MILANO (ITALPRESS) -Parare i colpi della vita, oltre ai tiri degli attaccanti. Stefano Tacconi sa bene cosa significa, a quasi tre anni dall’aneurisma che lo ha colpito nell’aprile 2022. “Fare l’atleta mi ha aiutato tantissimo, il fisico era pronto per qualsiasi cosa”, ha raccontato il mitico portiere della Juventus e della nazionale durante “Primo Piano”, la rubrica dell’agenzia di stampa Italpress condotta da Claudio Brachino.
Della malattia Tacconi parla nel suo libro “L’arte di parare”. Una metafora della vita. Il primo tempo è quello legato ai ricordi del calcio giocato, il secondo lo ha vissuto dopo la malattia. “Avere la famiglia accanto è la medicina migliore, non vedevo l’ora di lasciare l’ospedale e tornare a casa. Un paziente guarisce molto più facilmente”, ha raccontato Tacconi che si è poi soffermato su quel drammatico giorno del 22 aprile: “Avevo un mal di testa fortissimo dal mattino, ma dovevo partecipare ad un evento benefico. Sono andato e sono crollato a terra. Fortunatamente mio figlio sapeva come comportarsi con le operazioni di primo soccorso. È stato molto bravo e ha avuto una grande forza, ma per lui è stato un grande spavento”, le sue parole. Da lì comincia una nuova fase. I tempi supplementari, cioè la fisioterapia.
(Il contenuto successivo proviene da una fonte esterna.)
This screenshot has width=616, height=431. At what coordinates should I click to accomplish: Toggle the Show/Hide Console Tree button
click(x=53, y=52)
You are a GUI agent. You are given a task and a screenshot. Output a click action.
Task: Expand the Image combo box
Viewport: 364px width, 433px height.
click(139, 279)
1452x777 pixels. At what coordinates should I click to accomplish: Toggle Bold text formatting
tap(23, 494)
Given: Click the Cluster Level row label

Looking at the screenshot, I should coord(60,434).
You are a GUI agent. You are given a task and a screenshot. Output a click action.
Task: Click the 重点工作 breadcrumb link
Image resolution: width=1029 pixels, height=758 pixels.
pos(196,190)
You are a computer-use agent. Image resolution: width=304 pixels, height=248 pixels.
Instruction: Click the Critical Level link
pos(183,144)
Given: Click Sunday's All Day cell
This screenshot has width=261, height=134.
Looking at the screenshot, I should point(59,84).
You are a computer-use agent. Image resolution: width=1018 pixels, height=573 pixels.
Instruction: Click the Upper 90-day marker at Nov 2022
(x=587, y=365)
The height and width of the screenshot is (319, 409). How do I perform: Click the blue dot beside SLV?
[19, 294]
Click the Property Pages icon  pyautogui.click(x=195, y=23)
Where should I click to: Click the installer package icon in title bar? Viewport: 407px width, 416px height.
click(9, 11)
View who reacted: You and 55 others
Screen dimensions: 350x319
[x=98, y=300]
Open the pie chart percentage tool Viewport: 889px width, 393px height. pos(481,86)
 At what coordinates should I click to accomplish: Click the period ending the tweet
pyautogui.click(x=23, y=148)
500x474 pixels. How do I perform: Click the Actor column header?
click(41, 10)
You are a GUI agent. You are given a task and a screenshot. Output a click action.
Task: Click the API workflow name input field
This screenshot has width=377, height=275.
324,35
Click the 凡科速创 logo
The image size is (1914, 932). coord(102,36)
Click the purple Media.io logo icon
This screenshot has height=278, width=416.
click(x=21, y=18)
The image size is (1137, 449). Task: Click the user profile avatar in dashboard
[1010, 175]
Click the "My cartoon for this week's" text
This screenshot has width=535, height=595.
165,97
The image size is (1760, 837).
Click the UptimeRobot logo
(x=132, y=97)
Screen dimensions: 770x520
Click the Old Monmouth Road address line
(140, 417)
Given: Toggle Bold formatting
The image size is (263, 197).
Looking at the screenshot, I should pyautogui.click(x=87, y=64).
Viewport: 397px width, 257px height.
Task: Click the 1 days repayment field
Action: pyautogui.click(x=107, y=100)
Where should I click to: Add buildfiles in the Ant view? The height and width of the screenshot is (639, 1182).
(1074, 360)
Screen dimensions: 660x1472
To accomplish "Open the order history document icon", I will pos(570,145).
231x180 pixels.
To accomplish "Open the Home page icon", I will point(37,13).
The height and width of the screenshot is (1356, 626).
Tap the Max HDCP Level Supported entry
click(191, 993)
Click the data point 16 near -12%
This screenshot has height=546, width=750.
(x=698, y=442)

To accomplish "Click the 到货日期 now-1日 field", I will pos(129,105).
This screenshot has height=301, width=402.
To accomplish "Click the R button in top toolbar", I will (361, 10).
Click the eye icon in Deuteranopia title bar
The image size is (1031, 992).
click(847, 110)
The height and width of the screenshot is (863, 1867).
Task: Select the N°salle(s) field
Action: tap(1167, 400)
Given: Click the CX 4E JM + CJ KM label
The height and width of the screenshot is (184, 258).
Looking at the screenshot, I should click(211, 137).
“Quando butterò via la stampella forse sarà come parare un rigore”. Il mondo del calcio gli è stato vicino: “Mio figlio ha ricevuto tantissime chiamate. Anche Vialli e Schillaci avevano fatto un videomessaggio per me. Sono due messaggi che tengo nel cuore”. Tra progetti futuri (“Vorrei aprire un ristorante”) e ricordi del passato (“Alla Juve c’era l’obbligo di vincere sempre”), emerge anche un commento sul calcio di oggi: “Mi annoia e non mi piace. Partono tutti dal portiere e nessuno tira in porta. Portieri? Mi piace Carnesecchi, potrebbe essere il mio erede. Mi assomiglia e sta parando bene e ha la fortuna di giocare in una squadra in forma come l’Atalanta”.